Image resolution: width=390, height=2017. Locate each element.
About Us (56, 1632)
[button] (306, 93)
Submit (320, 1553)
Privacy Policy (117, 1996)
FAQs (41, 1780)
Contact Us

----

WHAT THE TASK ASKS >>
Everything in the listing should be written out exactly.

RESPONSE TO THIS TASK >>
Image resolution: width=390, height=2017. Locate each element.
About Us (56, 1632)
[button] (306, 93)
Submit (320, 1553)
Privacy Policy (117, 1996)
FAQs (41, 1780)
Contact Us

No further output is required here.